-- Begin --
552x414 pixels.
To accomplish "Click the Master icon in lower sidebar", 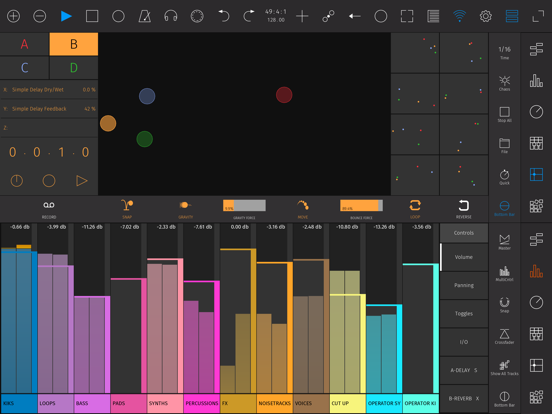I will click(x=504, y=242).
-- End --
-- Begin --
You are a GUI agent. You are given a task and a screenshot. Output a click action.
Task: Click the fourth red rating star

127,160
-- End --
-- Begin --
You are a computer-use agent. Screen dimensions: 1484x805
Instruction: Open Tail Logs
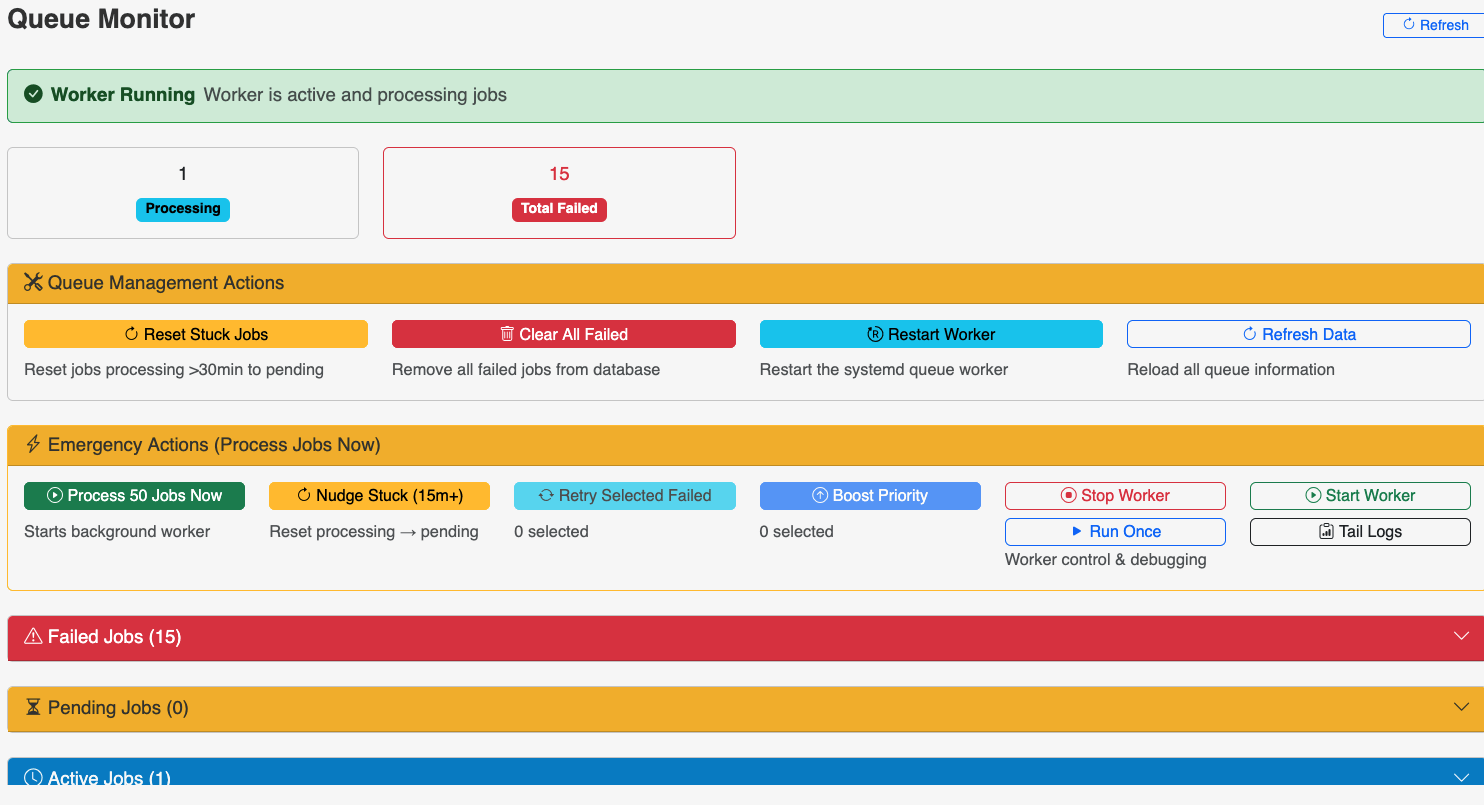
-- End --
Written task
Quote the material from the line with "You are a computer-use" to the line with "Instruction: Open Tail Logs", keeping both of those lines.

Output below
You are a computer-use agent. Screen dimensions: 1484x805
Instruction: Open Tail Logs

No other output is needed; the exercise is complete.